A Collins Avenue CVS greets customers with a table of rapid Covid tests for sale. At its giant garden/maze art installation in the Miami design district, an army of Chanel employees dressed in clinical white uniforms like futuristic pharmacists greet the company’s guests. And it’s striking that in a town where Kanye West and Alicia Keyes have already arrived that by far the biggest in-demand celebrity is Deepak Chopra who is offering extremely popular wellness meditations at Soho House and the Faena Hotel, among other tony sites.
“I arrived with the best of intentions,” says Sri Chowdhury, a physician from Birmingham, U.K., who came to Miami beef up his photography collection. “I have a kn95 (mask), I’m eating at outdoor cafes, but after a while you just park your mask by your neck and then you just forget it completely—till you catch yourself.”
Are people being careful? Regulations and compliance are all over the map. Check-in at corporate-sponsored events has been rigorous, with vigilant vaccine card-checking at Citibank, UBS and Goldman events, fashion parties less so. Hotel parties have not been widely masked, and various VIP lounges not at all. (UBS itself, Art Basel Miami Beach’s sponsor, canceled its exclusive VIP collectors’ lounge for the first time in 18 years.)
Mat Gleason, dealer and owner of Coagula Curatorial in Los Angeles, is a veteran of the Miami art fairs now exhibiting at the Context Art Fair, and says: “Everything is still crowded, but it’s a lot of South Floridians... no Asian gallerists, no Chinese visitors, no Hong Kong at all. If people were on the fence before Omicron, they didn’t come.”

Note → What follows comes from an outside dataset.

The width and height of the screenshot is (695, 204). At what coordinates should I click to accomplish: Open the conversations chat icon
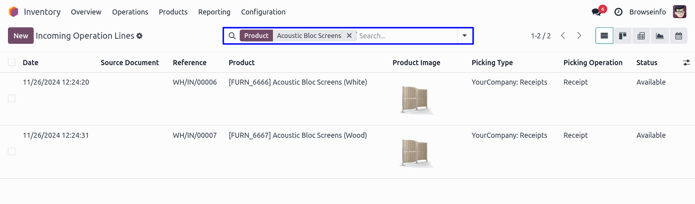coord(596,12)
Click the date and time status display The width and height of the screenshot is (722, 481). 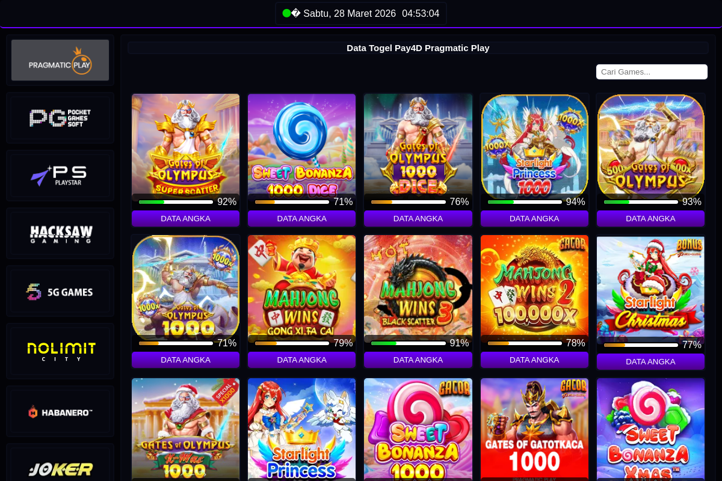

“There are sales, there’s a lot of business going on but a lot, not all, of the blowout parties are gone. It’s all intimate dinners, three tables of eight,” says Gleason. “Or the galleries are splitting up events and collectors with one gallery director taking out one group and another taking out another. It’s crazy easy to get a reservation at a restaurant.”
Kennedy Yanko, a rising art star sculptor who became both popular and famous for her art-making videos for children during quarantine, zoomed through the Rubell Museum cellphone to her face, kissing the air.
“When we first signed up for the fair in April, we took a leap of faith that things would turn around by Thanksgiving and, frankly, it did, and then came this variant. Nobody has cancelled,” says New Orleans art dealer Jonathan Ferrara. “There may be a silver lining in that attendees are being more careful because of Omicron than they might otherwise.
COVID is taking a toll in more prosaic ways. First-time Art Basel exhibitor KJ Freeman, of Housing Gallery in New York, arrived in Miami earlier this week, but the artworks for her booth, by Arlene Wandera, a Kenyan artist based in London, did not. So Freeman scrambled and featured work by another of her artists on the floor and walls of her booth and just got word that customs had cleared the Wandera works.
Rachel E. Gold, a collector who notes she has homes in Alpine New Jersey and the Chesapeake Bay, says “I’m concerned, I’m careful, but I'm not sure I wouldn’t be at the same risk shopping in New York. At least I know everyone I’m traveling with here is vaccinated.”
Asked if any wealthy diva clients have been giving him a hard time about restrictions, a UBS official smiled. “Not yet.”